SynapseML
SynapseML copied to clipboard
Incorrect rawPrediction and probability from scoring test data?
Hi, I was training a binary model using mmlspark lightgbm, and found very weird rawPrediction and probability after scoring the test data. I ran the codes as follows:
" from mmlspark.train import ComputeModelStatistics, TrainedClassifierModel predictionModel = LightGBMClassificationModel.loadNativeModelFromFile("s3a://cof-risk-ccrm-mad/users/dhq076/rt_v30_rebuld_ml/ums_ndq_201607_ds") prediction = predictionModel.transform(test) prediction.limit(10).toPandas() "
The resulting raw prediction takes the form such as "[0.8350025657401177, -0.8350025657401177]", and the probability looks like "[1.8350025657401177, -0.8350025657401177]". Although the resulting prediction takes form of 1 or 0, the value of raw prediction and probability just look weird. Is this a bug or is what we should expect to get? If it's not a bug, then how do we interpret the raw prediction and probability?

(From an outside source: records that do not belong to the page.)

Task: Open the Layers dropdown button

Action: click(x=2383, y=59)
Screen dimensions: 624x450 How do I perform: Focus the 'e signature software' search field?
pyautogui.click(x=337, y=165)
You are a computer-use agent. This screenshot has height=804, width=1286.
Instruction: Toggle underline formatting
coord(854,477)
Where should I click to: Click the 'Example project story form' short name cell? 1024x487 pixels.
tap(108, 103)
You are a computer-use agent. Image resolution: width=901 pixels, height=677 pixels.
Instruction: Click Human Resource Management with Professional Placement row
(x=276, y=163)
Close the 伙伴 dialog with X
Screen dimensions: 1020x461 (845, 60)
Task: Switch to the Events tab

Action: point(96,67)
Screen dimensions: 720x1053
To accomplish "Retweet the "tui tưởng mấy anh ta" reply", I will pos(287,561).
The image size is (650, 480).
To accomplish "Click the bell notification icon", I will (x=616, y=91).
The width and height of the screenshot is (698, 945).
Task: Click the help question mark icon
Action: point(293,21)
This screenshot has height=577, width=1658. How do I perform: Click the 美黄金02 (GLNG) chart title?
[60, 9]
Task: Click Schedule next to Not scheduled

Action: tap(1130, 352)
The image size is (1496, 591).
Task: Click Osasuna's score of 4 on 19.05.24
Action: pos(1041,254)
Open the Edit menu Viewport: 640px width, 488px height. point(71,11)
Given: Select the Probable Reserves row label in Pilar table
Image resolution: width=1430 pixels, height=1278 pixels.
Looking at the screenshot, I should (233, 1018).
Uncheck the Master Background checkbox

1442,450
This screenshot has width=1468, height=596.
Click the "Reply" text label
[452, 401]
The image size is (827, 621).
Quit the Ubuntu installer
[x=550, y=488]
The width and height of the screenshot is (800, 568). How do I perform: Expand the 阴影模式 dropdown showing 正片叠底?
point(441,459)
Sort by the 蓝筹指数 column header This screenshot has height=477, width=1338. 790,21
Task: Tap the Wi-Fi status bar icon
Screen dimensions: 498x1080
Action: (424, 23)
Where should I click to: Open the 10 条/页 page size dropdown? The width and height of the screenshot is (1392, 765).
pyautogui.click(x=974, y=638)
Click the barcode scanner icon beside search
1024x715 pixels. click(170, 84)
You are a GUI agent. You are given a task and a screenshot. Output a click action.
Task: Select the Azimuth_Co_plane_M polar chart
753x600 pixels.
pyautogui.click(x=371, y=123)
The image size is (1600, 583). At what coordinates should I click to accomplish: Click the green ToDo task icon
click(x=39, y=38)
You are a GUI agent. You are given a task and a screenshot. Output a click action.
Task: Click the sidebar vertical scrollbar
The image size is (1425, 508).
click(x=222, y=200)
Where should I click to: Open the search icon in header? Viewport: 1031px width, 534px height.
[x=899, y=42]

@devilwing0723 what version of mmlspark are you using? I recall this issue was fixed recently. There were actually several related issues like this. https://github.com/Azure/mmlspark/pull/676 https://github.com/Azure/mmlspark/pull/578 and one related PR to lightgbm: https://github.com/microsoft/LightGBM/pull/2356
@imatiach-msft I used the mmlspark_2.11 JAR 0.18.1 downloaded from https://jar-download.com/artifacts/com.microsoft.ml.spark/mmlspark_2.11/0.18.1/source-code. I saw in a document of the repo that the package needs to be loaded from maven, I first downloaded the same package from maven website, but that didn't work for me. I then figured out that the package in the above mentioned website did work. It appeared to be the most updated version.
it looks like 0.18.1 does not have the fix: https://mvnrepository.com/artifact/com.microsoft.ml.spark/mmlspark_2.11/0.18.1 it uses lightgbm 2.2.350 but fix was in 2.2.400. Using the RC 1.0 version or latest snapshot should have the fix. Not sure when the next release will be out, adding @mhamilton723
@imatiach-msft Thanks for the clarification. Can you refer me to the most recent version of mmlspark? And another thing I want to clarify is, what is the rawPrediction from scoring the data when I train the model with binary objective? It doesn't look like anything I am familiar with. In the local version of lightgbm, we can determine if we want to score the test data as the logit for binary target. Is this doable in mmlspark lightgbm?
I am using com.microsoft.ml.spark:mmlspark_2.11:1.0.0-rc3
(on Databricks) and am still having the problem. Is this expected? Thank you!

After installing the latest version of mmlspark
(coordinate "com.microsoft.ml.spark:mmlspark:1.0.0-rc4"; and using Spark 3.1.1 & Scala 2.12), things work fine now! Thanks @imatiach-msft!